Les contraintes environnementales pèsent également fortement. Avec la tendance récente au rachat de crédits d’émission NOx par des organisations environnementalistes et un parc installé constitué à 55 % de centrales vieilles de plus de trente ans, la Californie se trouve dans une situation de pénurie de moyens de production effectifs tout à fait inédite. Les crédits d’émission NOx, en devenant plus rares, ont très nettement augmenté, passant de 4 000 dollars la tonne au début des années 1990 à 90 000 dollars la tonne en janvier 2001, ce qui alourdit d’autant les coûts des utilities. En décembre 2000, AES était condamné à verser 17 millions de dollars à titre de dépassement de crédit d’émission.
À l’été 2000, San Diego Gas & Electric était autorisée par la CPUC, organisme californien chargé de fixer les prix au client final, à répercuter les prix de gros sur les prix finaux ; il en résultait une hausse de 300 % des factures. À la même période (où la consommation en air conditionné augmente sensiblement la demande globale d’électricité), Pacific Gas & Electric et California Edison payaient sur le marché de gros 1 400 dollars pour 1 MWh qu’ils vendaient 64 dollars au client final, les price caps2 au détail n’étant pas contrebalancés par des price caps au niveau des prix de gros.
La CPUC acceptait, au début janvier 2001, d’augmenter les prix entre 7 % et 15 %. Cette décision se révélera probablement trop tardive et trop timide (les utilities estiment que seule une hausse supérieure à 30 % pourrait les sauver de la banqueroute annoncée).
Dans le même temps, les producteurs battaient des records : Reliant enregistrait un résultat opérationnel de 90 millions de dollars sur la production en Californie au troisième trimestre 2000, représentant 30 % du résultat opérationnel total de la branche production et plus du double du résultat 1999 de celle-ci sur la même période. Quant à Dynegy, son résultat avant impôt passait de 22 à 106 millions de dollars sur la même période.
Cette dérégulation mal maîtrisée a conduit à des comportements irrationnels. Ainsi CalPX, l’opérateur indépendant du réseau, censé fournir uniquement les utilities, s’est vu dans l’obligation de trouver des approvisionnements jusqu’à la hauteur de 30 % de la demande de l’État, se retrouvant dans un rôle qui n’est pas le sien, celui de trader, dans lequel il s’est plutôt mal débrouillé.

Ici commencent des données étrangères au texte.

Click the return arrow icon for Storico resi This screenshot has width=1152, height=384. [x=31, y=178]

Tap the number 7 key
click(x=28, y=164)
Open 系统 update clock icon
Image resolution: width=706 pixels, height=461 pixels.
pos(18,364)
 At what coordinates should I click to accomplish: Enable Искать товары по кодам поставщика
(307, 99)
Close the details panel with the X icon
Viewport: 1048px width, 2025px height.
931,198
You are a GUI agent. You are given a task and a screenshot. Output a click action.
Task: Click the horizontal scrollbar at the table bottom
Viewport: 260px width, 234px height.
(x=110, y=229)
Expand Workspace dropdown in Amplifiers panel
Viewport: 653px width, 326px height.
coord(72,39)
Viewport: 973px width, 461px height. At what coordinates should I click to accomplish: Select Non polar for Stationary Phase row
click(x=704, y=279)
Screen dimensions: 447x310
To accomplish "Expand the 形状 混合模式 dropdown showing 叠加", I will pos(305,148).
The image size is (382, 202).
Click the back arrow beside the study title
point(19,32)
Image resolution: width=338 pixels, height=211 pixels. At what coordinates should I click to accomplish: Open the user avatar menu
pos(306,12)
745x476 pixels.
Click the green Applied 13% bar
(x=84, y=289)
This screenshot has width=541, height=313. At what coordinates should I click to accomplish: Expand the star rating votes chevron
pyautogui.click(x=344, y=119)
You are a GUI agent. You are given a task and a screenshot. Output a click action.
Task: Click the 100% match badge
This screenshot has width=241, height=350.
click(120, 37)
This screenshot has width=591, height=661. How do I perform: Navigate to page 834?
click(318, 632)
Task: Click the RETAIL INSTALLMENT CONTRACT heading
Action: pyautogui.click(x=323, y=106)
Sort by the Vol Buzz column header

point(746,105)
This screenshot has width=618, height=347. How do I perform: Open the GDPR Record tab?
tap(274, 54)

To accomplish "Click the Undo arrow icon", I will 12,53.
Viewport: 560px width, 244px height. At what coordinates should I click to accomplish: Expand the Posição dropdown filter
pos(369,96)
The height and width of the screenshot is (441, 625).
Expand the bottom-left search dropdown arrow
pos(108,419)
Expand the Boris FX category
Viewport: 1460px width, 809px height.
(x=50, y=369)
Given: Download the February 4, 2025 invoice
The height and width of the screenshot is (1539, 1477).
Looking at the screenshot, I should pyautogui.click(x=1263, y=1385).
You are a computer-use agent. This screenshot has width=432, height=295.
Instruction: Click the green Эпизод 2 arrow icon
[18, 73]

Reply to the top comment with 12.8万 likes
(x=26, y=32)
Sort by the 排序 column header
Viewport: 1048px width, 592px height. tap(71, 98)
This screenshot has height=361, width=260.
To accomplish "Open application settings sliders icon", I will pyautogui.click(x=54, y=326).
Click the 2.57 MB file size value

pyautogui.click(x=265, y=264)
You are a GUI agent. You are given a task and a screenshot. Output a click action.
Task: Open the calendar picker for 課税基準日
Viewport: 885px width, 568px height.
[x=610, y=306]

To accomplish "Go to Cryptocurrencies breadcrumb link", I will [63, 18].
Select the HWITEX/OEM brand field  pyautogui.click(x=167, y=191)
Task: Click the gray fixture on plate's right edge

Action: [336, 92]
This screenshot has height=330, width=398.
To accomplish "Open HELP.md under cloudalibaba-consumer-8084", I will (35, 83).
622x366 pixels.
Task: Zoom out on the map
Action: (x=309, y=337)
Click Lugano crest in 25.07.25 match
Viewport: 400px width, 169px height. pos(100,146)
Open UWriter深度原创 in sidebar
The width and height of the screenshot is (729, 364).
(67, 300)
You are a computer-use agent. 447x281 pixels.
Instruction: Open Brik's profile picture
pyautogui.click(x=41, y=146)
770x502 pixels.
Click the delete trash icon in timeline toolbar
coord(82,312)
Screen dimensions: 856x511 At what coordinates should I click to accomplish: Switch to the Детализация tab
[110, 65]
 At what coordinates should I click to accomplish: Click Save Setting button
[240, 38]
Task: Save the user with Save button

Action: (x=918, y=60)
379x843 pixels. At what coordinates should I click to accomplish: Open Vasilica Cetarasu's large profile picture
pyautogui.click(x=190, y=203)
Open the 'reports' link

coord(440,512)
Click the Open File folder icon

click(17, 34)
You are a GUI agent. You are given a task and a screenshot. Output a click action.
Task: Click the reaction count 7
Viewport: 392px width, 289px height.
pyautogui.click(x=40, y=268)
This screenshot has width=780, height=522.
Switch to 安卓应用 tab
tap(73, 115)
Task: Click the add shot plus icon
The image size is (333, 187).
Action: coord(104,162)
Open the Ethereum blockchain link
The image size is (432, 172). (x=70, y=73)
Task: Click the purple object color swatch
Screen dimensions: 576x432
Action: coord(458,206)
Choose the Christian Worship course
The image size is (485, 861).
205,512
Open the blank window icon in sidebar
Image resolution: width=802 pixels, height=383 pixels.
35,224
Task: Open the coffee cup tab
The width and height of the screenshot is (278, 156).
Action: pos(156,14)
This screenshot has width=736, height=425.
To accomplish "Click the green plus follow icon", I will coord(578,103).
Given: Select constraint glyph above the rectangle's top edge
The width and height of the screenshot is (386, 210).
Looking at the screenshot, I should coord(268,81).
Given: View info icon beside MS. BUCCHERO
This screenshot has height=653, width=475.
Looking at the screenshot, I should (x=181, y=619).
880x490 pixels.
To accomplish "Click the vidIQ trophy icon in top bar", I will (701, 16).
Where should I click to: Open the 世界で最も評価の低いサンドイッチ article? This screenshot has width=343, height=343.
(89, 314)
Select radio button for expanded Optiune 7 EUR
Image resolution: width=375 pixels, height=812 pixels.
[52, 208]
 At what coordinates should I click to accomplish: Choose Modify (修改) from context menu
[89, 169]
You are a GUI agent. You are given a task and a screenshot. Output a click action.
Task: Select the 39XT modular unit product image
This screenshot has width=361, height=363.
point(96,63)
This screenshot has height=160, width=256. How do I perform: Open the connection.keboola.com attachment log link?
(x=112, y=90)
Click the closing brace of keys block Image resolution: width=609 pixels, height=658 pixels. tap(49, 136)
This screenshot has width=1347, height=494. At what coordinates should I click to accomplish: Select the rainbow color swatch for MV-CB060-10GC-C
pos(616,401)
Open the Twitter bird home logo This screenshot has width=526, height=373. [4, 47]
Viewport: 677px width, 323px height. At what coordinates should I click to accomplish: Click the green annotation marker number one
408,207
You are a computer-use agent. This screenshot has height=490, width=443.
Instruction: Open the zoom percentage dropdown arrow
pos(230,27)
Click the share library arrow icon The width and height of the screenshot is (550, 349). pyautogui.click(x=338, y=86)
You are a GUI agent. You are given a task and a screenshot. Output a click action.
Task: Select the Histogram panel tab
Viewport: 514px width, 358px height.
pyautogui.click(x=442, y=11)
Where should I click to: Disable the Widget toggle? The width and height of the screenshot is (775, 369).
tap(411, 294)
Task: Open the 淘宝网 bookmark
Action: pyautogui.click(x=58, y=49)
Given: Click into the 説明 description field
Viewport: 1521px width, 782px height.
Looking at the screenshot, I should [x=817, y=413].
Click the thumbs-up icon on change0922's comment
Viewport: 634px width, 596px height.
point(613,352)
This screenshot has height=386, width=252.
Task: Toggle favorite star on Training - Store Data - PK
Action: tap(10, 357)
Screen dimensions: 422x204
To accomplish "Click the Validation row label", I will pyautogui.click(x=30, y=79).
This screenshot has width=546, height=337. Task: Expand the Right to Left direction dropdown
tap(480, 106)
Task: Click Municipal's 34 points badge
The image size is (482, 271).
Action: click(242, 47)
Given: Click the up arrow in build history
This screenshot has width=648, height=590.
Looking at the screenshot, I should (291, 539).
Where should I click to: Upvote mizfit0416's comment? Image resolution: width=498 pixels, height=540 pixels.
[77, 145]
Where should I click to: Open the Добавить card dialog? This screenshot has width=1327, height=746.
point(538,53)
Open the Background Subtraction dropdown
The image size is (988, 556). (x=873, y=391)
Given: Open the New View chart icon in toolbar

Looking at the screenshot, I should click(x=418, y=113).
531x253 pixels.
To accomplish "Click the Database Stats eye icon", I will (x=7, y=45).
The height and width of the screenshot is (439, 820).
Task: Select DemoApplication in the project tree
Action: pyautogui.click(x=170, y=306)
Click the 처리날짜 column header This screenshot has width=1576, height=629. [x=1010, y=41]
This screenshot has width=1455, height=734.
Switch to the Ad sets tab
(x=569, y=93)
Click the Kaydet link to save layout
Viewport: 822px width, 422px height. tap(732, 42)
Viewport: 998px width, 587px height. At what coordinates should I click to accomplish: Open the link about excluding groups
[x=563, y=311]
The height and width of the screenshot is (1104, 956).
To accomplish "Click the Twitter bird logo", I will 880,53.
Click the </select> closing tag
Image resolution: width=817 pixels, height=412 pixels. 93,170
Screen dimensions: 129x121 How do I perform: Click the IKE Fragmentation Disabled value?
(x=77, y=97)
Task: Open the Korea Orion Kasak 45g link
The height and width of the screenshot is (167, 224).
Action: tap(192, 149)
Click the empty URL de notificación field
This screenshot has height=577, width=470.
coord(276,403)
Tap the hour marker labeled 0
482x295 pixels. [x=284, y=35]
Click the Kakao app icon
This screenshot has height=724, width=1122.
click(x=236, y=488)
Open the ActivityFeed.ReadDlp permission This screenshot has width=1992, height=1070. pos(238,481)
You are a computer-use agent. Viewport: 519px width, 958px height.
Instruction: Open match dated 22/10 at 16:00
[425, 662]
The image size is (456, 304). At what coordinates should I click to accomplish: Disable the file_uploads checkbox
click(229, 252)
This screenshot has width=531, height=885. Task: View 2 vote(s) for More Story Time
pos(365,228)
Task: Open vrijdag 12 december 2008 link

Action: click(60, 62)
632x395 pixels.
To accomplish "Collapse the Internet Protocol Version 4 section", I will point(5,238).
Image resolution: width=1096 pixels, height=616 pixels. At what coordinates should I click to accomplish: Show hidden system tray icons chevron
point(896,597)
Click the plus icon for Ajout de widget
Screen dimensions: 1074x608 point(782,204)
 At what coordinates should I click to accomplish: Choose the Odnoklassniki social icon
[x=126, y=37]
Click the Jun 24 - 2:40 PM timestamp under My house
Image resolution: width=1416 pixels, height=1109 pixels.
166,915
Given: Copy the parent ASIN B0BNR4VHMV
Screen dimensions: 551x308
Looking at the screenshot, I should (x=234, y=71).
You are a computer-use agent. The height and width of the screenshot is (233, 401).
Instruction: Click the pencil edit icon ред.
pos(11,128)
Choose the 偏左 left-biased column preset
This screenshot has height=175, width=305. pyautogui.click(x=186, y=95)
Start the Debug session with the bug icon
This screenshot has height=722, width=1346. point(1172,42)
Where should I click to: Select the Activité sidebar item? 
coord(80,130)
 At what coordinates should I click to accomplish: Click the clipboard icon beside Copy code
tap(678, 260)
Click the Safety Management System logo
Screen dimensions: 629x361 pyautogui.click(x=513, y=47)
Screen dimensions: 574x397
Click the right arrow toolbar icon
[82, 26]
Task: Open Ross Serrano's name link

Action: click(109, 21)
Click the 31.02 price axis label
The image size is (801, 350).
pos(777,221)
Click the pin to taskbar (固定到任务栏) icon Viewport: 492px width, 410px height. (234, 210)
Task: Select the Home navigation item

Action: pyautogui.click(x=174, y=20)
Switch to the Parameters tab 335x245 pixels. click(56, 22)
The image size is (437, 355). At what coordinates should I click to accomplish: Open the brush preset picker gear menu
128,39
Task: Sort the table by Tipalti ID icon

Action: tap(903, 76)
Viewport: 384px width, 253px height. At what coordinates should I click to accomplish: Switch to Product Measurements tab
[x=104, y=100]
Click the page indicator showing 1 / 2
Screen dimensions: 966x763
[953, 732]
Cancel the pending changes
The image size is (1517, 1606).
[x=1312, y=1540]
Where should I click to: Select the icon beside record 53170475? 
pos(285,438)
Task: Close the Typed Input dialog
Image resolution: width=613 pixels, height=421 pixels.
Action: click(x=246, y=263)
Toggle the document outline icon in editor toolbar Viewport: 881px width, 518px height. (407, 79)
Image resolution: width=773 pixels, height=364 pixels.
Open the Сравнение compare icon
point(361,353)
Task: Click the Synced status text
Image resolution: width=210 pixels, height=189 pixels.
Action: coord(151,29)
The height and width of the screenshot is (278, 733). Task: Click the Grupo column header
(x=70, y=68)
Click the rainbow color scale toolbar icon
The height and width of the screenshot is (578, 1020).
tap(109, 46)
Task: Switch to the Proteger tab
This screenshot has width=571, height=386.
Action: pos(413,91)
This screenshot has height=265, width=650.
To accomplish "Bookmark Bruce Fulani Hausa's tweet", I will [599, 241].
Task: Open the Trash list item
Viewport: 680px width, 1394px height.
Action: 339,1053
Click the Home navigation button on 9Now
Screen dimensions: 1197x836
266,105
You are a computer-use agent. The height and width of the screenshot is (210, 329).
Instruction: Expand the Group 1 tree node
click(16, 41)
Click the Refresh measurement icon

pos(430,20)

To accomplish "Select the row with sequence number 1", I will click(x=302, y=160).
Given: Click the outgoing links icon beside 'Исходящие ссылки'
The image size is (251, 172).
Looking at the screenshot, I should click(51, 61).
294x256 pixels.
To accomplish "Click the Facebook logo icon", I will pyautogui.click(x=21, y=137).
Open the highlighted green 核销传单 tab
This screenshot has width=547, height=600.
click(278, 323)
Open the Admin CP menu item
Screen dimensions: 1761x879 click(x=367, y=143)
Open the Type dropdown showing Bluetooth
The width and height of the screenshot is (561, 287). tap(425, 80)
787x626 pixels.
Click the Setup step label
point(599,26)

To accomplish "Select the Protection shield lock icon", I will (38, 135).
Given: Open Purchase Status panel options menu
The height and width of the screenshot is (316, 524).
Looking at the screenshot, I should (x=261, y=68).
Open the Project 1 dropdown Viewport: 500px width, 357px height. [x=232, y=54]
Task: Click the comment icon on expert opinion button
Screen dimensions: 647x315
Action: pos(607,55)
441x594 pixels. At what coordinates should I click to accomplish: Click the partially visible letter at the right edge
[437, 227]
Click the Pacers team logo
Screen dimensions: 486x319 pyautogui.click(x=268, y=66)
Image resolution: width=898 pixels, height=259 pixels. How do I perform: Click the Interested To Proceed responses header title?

Plus frappant encore, des gros clients industriels électro-intensifs (dont les producteurs d’aluminium Kaiser et Alcoa) ont décidé d’interrompre leurs opérations afin de vendre au prix fort l’électricité qu’ils achètent à bas prix dans le cadre d’un contrat à long terme, et d’éviter de payer leur approvisionnement complémentaire à un prix excessif. Ainsi Kaiser, qui avait acheté son électricité en octobre 1996 pour cinq ans à 2,26 cents/kWh, la revend actuellement à son fournisseur (la Bonneville Power Administration) entre 30 cents en heures creuses et 82 cents en heures pleines. L’entreprise attend 52 millions de dollars de cette vente et ne compte pas rouvrir son site (produisant 90 000 tonnes par an) avant l’échéance de son contrat d’approvisionnement en octobre 2001.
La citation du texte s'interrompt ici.